Of comparable computational cost as conventional low-rung functionals, the transferable KDFA approach provides access to quantitative CCSD(T) simulations for systems that before were on the brink of largest-scale supercomputing studies or simply not tractable at all. We demonstrate this for the shared proton in a protonated water dimer, as an intensely studied testbed for the role of electron correlation and nuclear quantum effects in hydrated excess protons^{40,41,42,43,44,45,46,47,48,49}. An ensemble of 100,000 uncorrelated configurations of the protonated water dimer was drawn from a 5 ns MD trajectory generated at the semiempirical GFN2-XTB level of theory^{50}. From this ensemble, 100 structures were randomly sampled and their energies computed at the CCSD(T)/def2-TZVP level. These configurations were used to train a KDFA, which was used to predict the energies of all 100,000 configurations. These KDFA energies were then used to generate a CCSD(T)-level ensemble, via the Monte Carlo resampling (RSM) approach of Essex and co-workers (see Supplementary Note 4)^{51}.

The two dominant reaction coordinates for this system are the oxygen–oxygen distance (*r*_{OO}) and the proton transfer coordinate *ν*^{40}. The latter is defined as the difference between the O-H distances of the shared proton and each oxygen atom, with a value of *ν* = 0 meaning that the proton is equidistant to both oxygens, whereas positive or negative values indicate that the proton is closer to one of the oxygen atoms. In Fig. 4 (left) the free-energy surface derived from the semiempirical MD trajectory is shown with respect to these coordinates. This reveals a fairly broad single-well potential with a minimum around *r*_{OO} ≈ 2.45 Å and *ν* = 0. The location of the minimum and the overall shape of the well are in good agreement with previously reported probability distributions obtained from MD simulations with dispersion-corrected (semilocal) DFT^{52}.

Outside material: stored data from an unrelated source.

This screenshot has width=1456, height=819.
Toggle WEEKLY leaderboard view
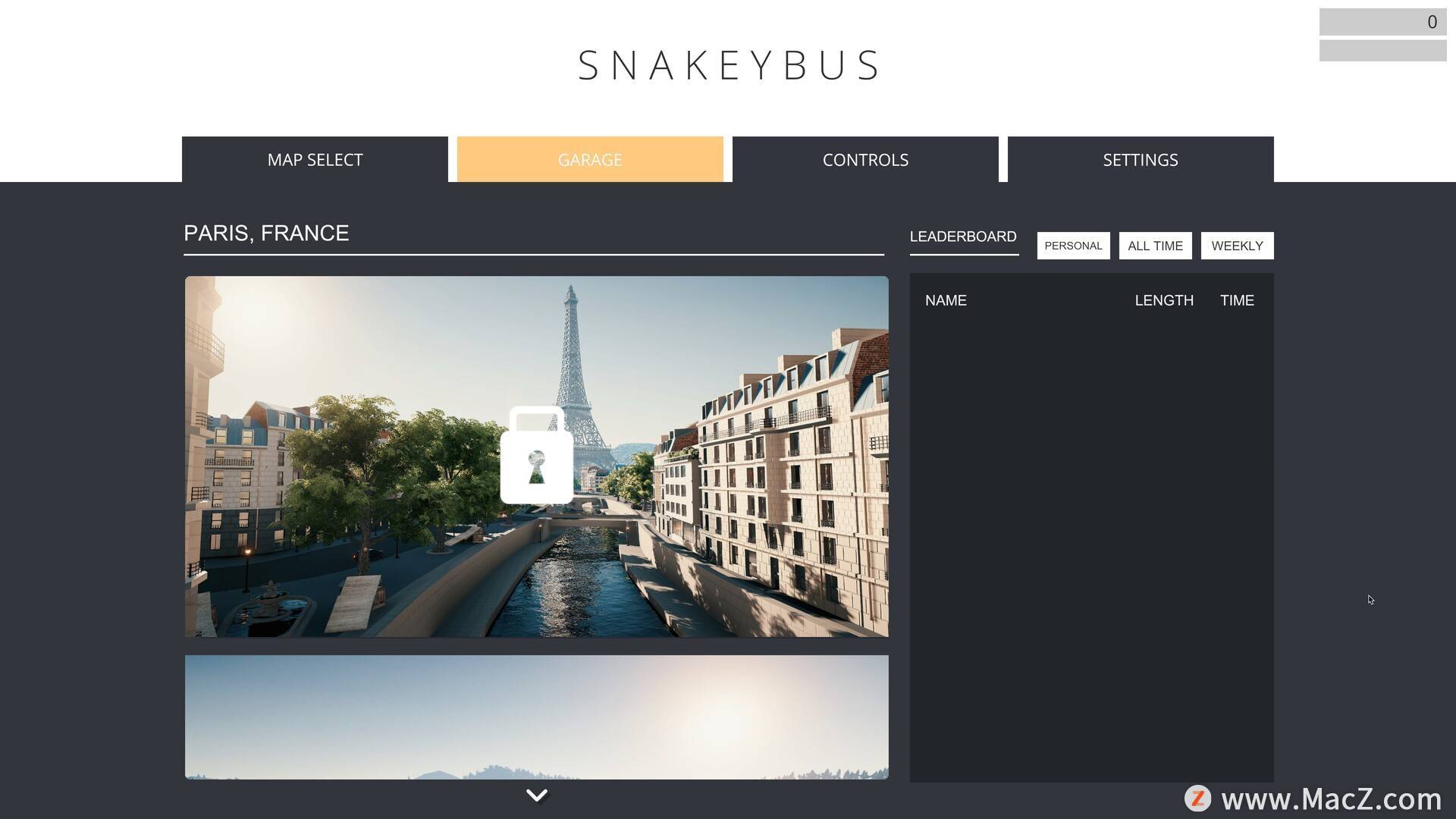pos(1237,245)
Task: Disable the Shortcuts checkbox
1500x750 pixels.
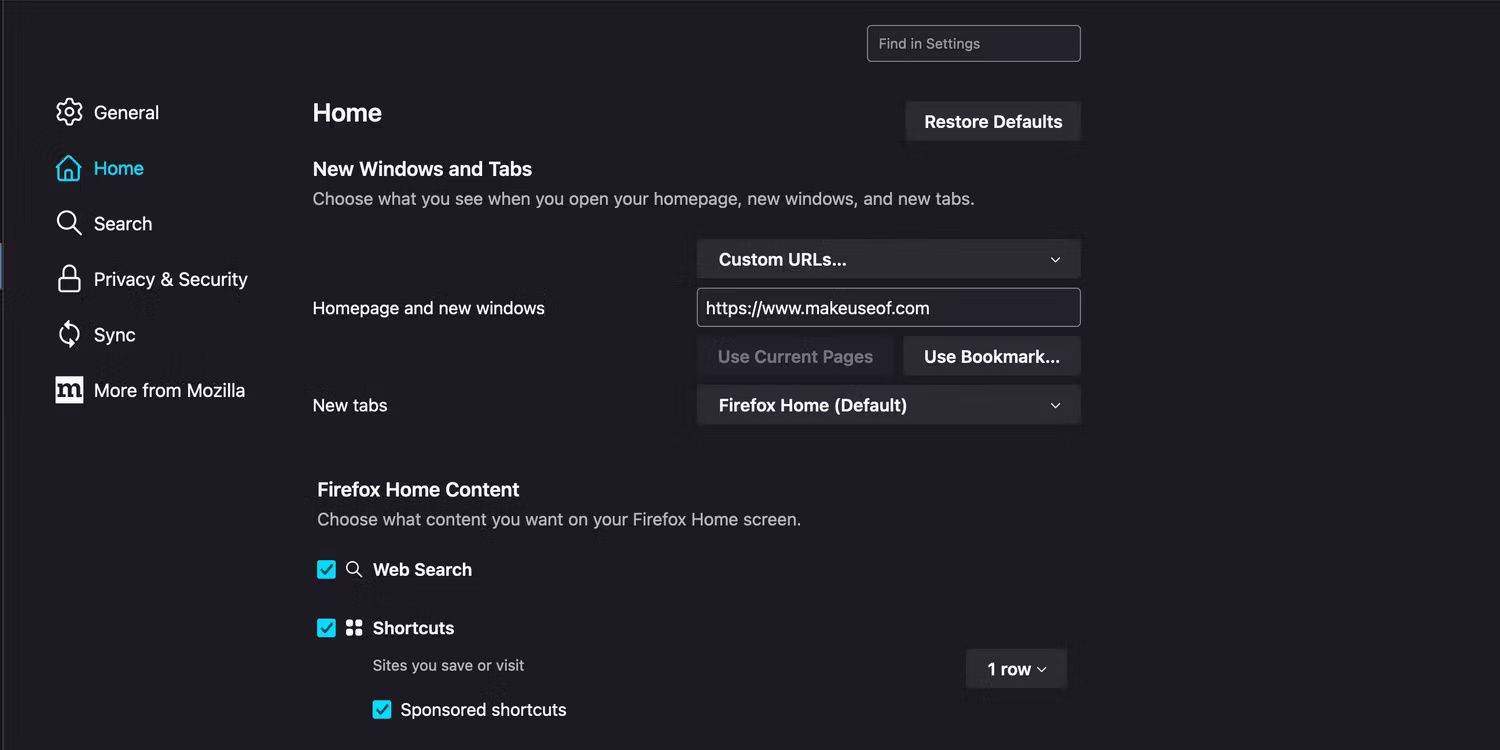Action: point(326,628)
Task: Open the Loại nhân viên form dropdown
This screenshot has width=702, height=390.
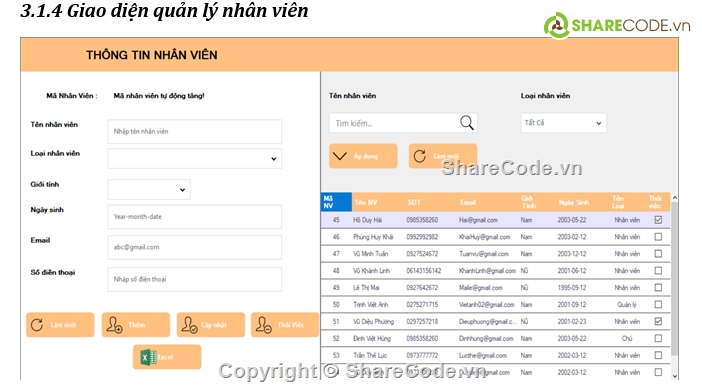Action: (195, 159)
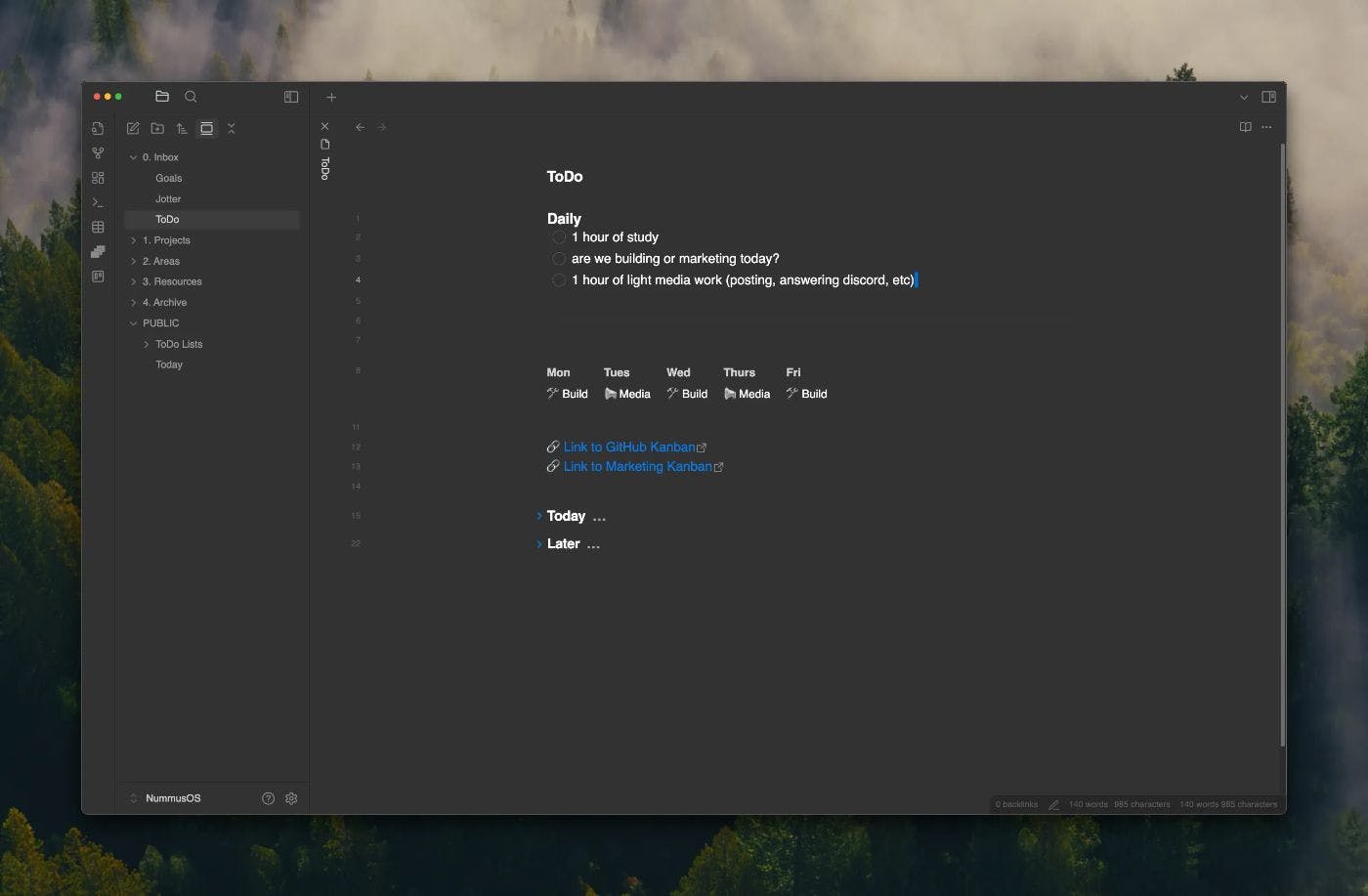Open 'Link to Marketing Kanban'
1368x896 pixels.
pyautogui.click(x=637, y=466)
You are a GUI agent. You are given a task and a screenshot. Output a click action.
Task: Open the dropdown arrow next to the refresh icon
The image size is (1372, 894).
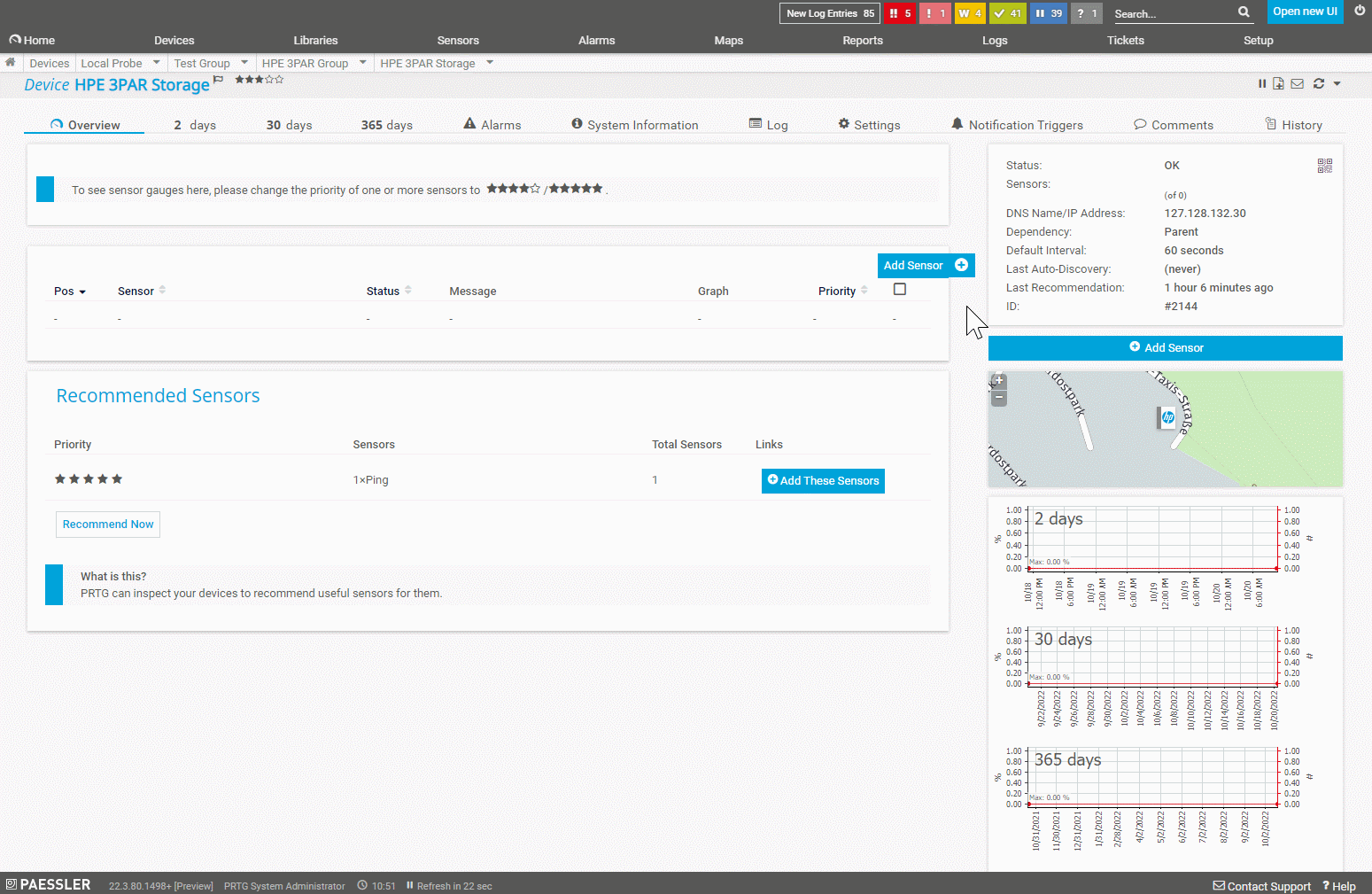click(x=1337, y=83)
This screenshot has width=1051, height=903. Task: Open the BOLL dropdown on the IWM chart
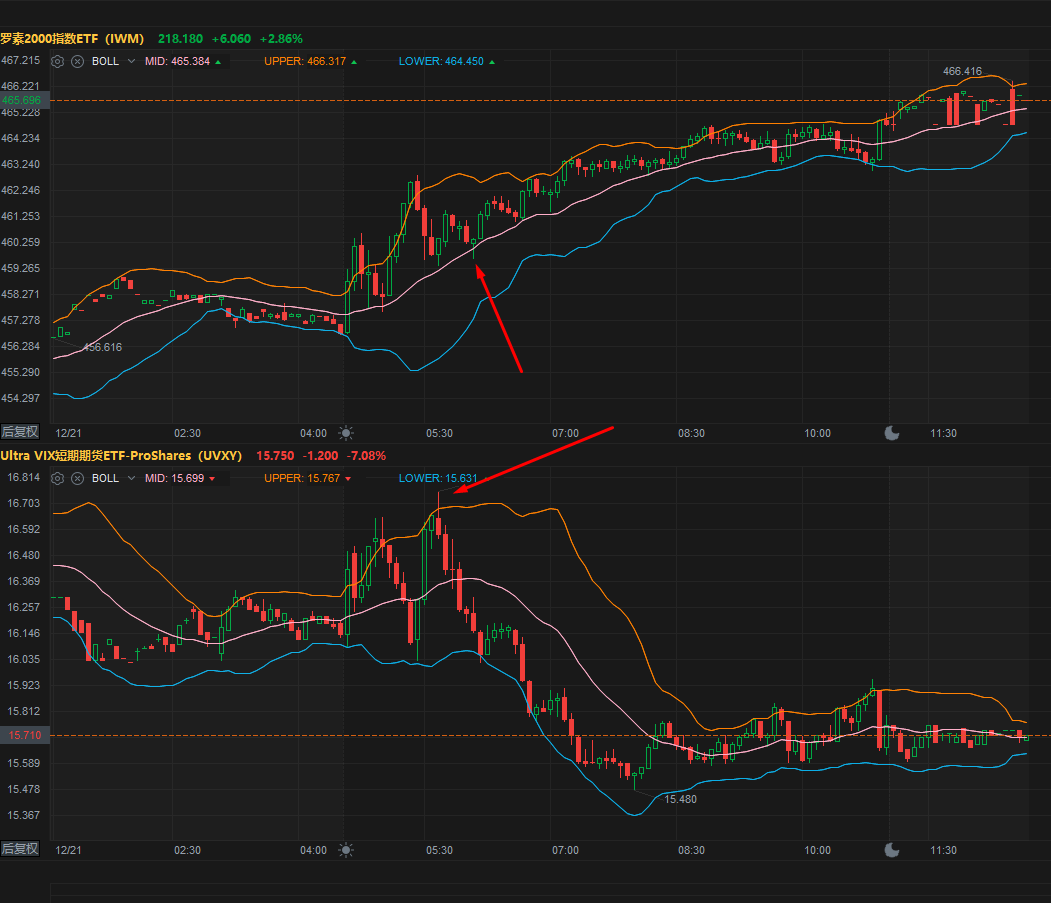[x=130, y=61]
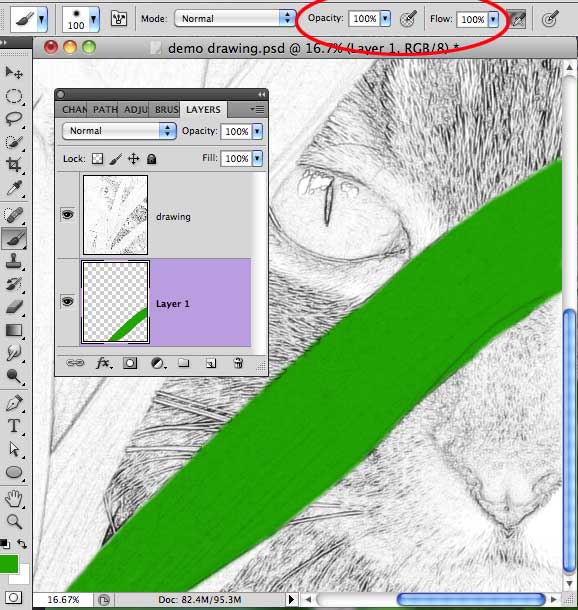Select the Eraser tool
The height and width of the screenshot is (610, 578).
point(14,307)
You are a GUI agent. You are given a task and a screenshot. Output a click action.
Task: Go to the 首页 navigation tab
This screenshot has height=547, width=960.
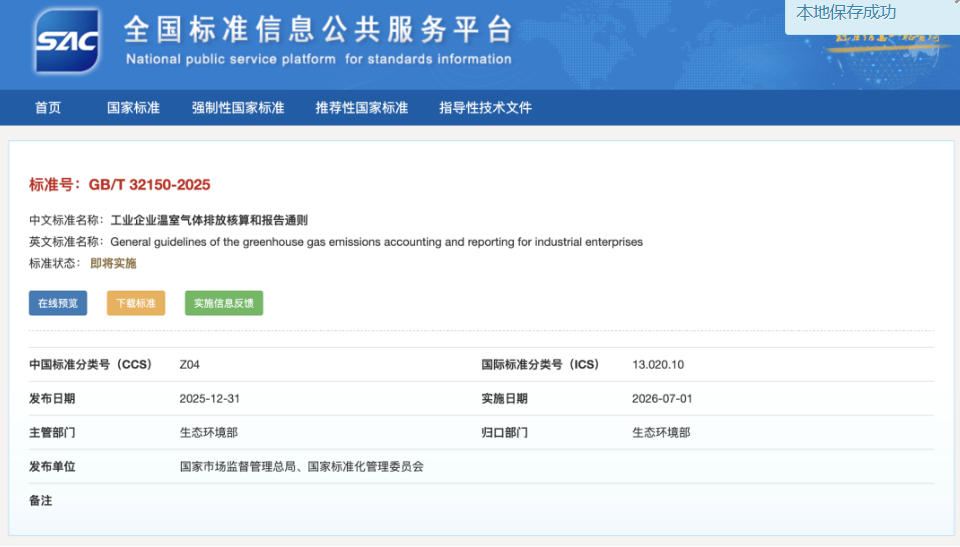[x=48, y=108]
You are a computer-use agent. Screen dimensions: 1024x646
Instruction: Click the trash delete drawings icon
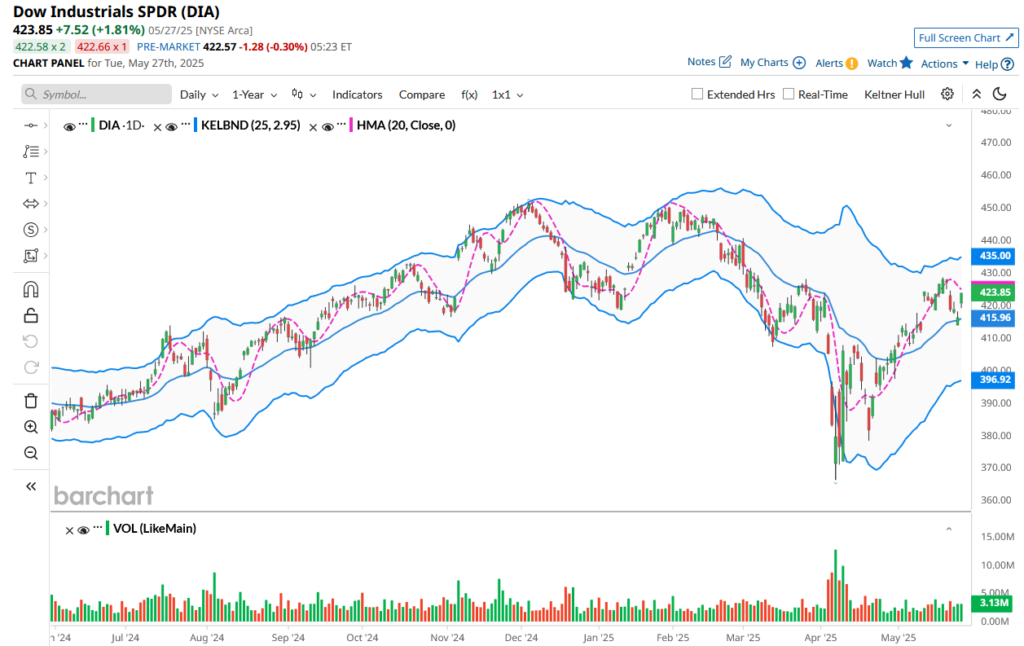point(30,401)
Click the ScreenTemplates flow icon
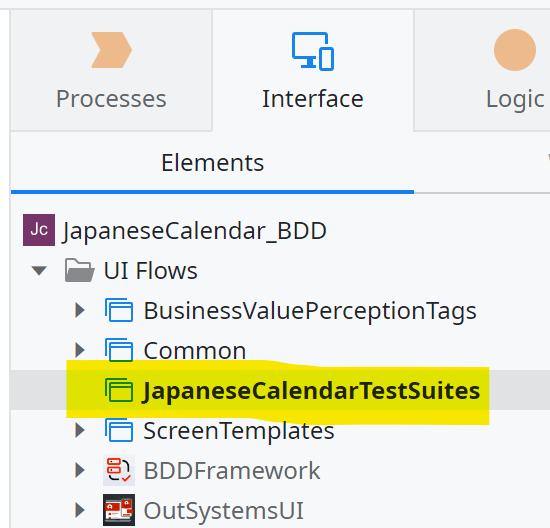The height and width of the screenshot is (528, 550). point(119,430)
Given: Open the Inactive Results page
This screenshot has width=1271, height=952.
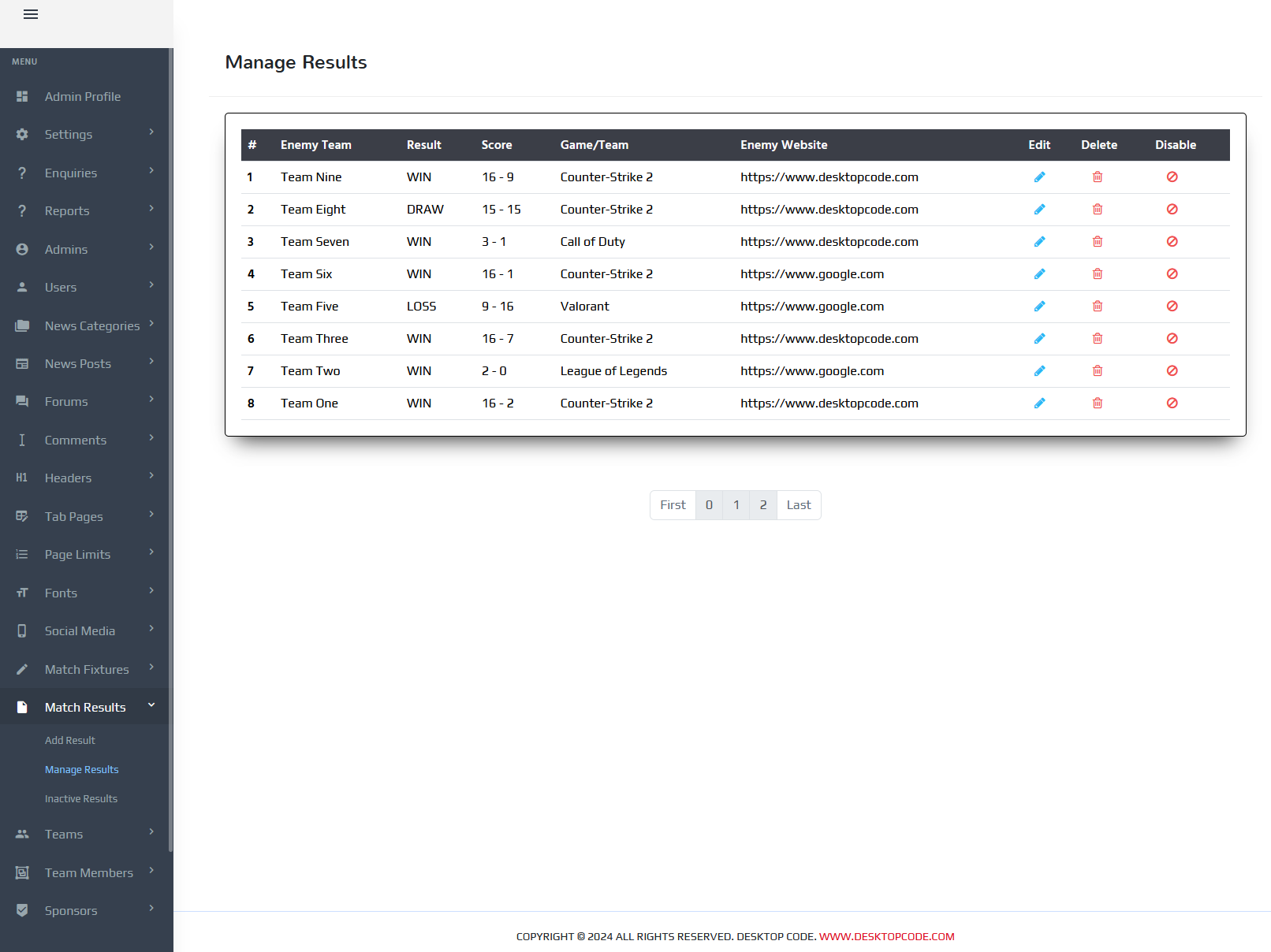Looking at the screenshot, I should [x=81, y=799].
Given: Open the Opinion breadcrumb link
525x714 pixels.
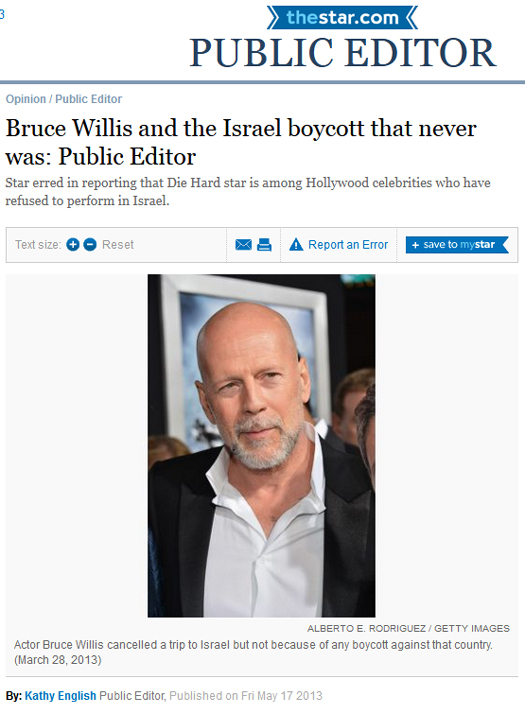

In contrast, the free-energy surface for the CCSD(T)-quality KDFA displays some strikingly different features. Here, the minimum is more narrow and at shorter *r*_{OO}. Furthermore, the potential well has a distinct heart-shape, meaning that at larger values of *r*_{OO}, the proton is no longer equidistant to both oxygen atoms but preferentially located closer to one or the other. Finally, the energy range of both free-energy plots differs by over 100 meV, indicating that the minimum is much deeper and narrower at the CCSD(T) level. The comparison with the semiempirical surface (and analogous semilocal DFT surfaces)^{40,52} shows that the electron delocalization errors of these methods also leads to proton over-delocalization. Interestingly, the inclusion of nuclear quantum effects actually does delocalize the proton more strongly^{40,41}. However, to obtain good agreement with the experimental properties of water both an explicit treatment of nuclear quantum effects (i.e., via path-integral MD) and a quantitatively correct classical potential energy surface (as provided by our CCSD(T)-quality KDFA) are required^{53,54}.

Overall, the features of the presented CCSD(T) surface are in good agreement with the one recently reported by Kühne and co-workers, which was based on tour-de-force MD simulations requiring millions of CCSD/cc-pVDZ calculations^{41}, i.e., in comparison with our work without perturbative triples in the coupled cluster ansatz and using an inferior basis set. In contrast, our combined KDFA/RSM approach only required 100 CCSD(T) reference calculations and was quickly performed in a matter of hours on a single workstation, even though we chose to employ a much larger ensemble to arrive at a better free-energy sampling.

## Discussion

Given the large variety of ML approaches reported in recent years, it is important to discuss the proposed KDFA method in a broader context. Most prominently, kernel and neural network regression has been very successfully used to directly learn the relationship between atomic coordinates and ground-state energies, i.e., the potential energy surface (PES)^{22,30,31,33,48,55,56,57,58,59,60,61,62,63,64,65,66}. The main advantage of this direct approach is that electronic structure calculations are only required for training, whereas predictions can be performed using just the atomic coordinates as input. On the other hand, this also means that the complex physics underlying the PES has to be learned completely from data, which often translates to very large training sets from tens of thousands to millions of configurations, depending on the system (see Supplementary Note 5)^{67,68}. Another downside is that most such ML forcefields are by construction short-ranged, meaning that long-range Coulomb and dispersion interactions are not included.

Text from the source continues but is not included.